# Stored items

:::

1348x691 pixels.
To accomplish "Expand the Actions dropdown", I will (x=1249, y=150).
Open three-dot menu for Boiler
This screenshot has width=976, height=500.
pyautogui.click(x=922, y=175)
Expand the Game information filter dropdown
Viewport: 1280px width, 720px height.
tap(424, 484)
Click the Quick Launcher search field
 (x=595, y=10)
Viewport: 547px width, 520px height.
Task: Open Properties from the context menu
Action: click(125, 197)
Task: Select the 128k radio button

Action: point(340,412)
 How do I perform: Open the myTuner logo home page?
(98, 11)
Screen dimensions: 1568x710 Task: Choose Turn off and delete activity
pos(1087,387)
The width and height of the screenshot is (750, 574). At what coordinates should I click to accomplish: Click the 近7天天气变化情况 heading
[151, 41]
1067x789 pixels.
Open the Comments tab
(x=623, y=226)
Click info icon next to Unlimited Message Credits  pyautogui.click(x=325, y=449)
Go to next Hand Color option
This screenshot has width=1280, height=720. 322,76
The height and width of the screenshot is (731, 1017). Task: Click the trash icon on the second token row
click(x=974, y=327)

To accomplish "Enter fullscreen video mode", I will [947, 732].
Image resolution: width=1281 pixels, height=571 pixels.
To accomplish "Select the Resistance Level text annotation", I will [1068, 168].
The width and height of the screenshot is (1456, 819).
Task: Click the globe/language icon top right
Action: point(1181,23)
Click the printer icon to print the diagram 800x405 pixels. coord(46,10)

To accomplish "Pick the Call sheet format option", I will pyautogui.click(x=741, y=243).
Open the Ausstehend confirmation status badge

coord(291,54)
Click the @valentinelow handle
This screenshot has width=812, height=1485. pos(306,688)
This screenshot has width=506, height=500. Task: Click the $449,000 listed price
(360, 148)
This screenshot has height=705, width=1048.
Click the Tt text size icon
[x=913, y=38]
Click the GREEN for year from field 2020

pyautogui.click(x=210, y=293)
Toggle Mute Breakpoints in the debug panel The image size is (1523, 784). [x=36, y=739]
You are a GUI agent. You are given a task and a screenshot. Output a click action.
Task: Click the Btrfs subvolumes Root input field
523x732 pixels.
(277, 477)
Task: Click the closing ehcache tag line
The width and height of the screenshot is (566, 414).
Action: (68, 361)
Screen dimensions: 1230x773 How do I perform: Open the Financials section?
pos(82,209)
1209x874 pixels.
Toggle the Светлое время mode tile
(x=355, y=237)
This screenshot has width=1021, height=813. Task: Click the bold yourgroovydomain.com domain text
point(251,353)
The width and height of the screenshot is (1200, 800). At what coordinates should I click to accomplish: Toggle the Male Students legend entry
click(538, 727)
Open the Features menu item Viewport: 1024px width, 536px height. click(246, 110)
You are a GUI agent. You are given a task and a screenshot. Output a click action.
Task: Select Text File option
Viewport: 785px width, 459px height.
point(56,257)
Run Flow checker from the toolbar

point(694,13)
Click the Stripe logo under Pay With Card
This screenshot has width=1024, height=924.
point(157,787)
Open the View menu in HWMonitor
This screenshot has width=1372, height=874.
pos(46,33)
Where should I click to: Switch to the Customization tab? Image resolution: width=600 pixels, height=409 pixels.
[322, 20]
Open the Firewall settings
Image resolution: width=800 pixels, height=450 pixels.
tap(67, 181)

:::

What is needed is an exact reproduction of the data.

# Exercise answer
1348x691 pixels.
To accomplish "Expand the Actions dropdown", I will (x=1249, y=150).
Open three-dot menu for Boiler
This screenshot has width=976, height=500.
pyautogui.click(x=922, y=175)
Expand the Game information filter dropdown
Viewport: 1280px width, 720px height.
tap(424, 484)
Click the Quick Launcher search field
 (x=595, y=10)
Viewport: 547px width, 520px height.
Task: Open Properties from the context menu
Action: click(125, 197)
Task: Select the 128k radio button

Action: point(340,412)
 How do I perform: Open the myTuner logo home page?
(98, 11)
Screen dimensions: 1568x710 Task: Choose Turn off and delete activity
pos(1087,387)
The width and height of the screenshot is (750, 574). At what coordinates should I click to accomplish: Click the 近7天天气变化情况 heading
[151, 41]
1067x789 pixels.
Open the Comments tab
(x=623, y=226)
Click info icon next to Unlimited Message Credits  pyautogui.click(x=325, y=449)
Go to next Hand Color option
This screenshot has width=1280, height=720. 322,76
The height and width of the screenshot is (731, 1017). Task: Click the trash icon on the second token row
click(x=974, y=327)

To accomplish "Enter fullscreen video mode", I will [947, 732].
Image resolution: width=1281 pixels, height=571 pixels.
To accomplish "Select the Resistance Level text annotation", I will [1068, 168].
The width and height of the screenshot is (1456, 819).
Task: Click the globe/language icon top right
Action: point(1181,23)
Click the printer icon to print the diagram 800x405 pixels. coord(46,10)

To accomplish "Pick the Call sheet format option", I will pyautogui.click(x=741, y=243).
Open the Ausstehend confirmation status badge

coord(291,54)
Click the @valentinelow handle
This screenshot has width=812, height=1485. pos(306,688)
This screenshot has width=506, height=500. Task: Click the $449,000 listed price
(360, 148)
This screenshot has height=705, width=1048.
Click the Tt text size icon
[x=913, y=38]
Click the GREEN for year from field 2020

pyautogui.click(x=210, y=293)
Toggle Mute Breakpoints in the debug panel The image size is (1523, 784). [x=36, y=739]
You are a GUI agent. You are given a task and a screenshot. Output a click action.
Task: Click the Btrfs subvolumes Root input field
523x732 pixels.
(277, 477)
Task: Click the closing ehcache tag line
The width and height of the screenshot is (566, 414).
Action: (68, 361)
Screen dimensions: 1230x773 How do I perform: Open the Financials section?
pos(82,209)
1209x874 pixels.
Toggle the Светлое время mode tile
(x=355, y=237)
This screenshot has width=1021, height=813. Task: Click the bold yourgroovydomain.com domain text
point(251,353)
The width and height of the screenshot is (1200, 800). At what coordinates should I click to accomplish: Toggle the Male Students legend entry
click(538, 727)
Open the Features menu item Viewport: 1024px width, 536px height. click(246, 110)
You are a GUI agent. You are given a task and a screenshot. Output a click action.
Task: Select Text File option
Viewport: 785px width, 459px height.
point(56,257)
Run Flow checker from the toolbar

point(694,13)
Click the Stripe logo under Pay With Card
This screenshot has width=1024, height=924.
point(157,787)
Open the View menu in HWMonitor
This screenshot has width=1372, height=874.
pos(46,33)
Where should I click to: Switch to the Customization tab? Image resolution: width=600 pixels, height=409 pixels.
[322, 20]
Open the Firewall settings
Image resolution: width=800 pixels, height=450 pixels.
tap(67, 181)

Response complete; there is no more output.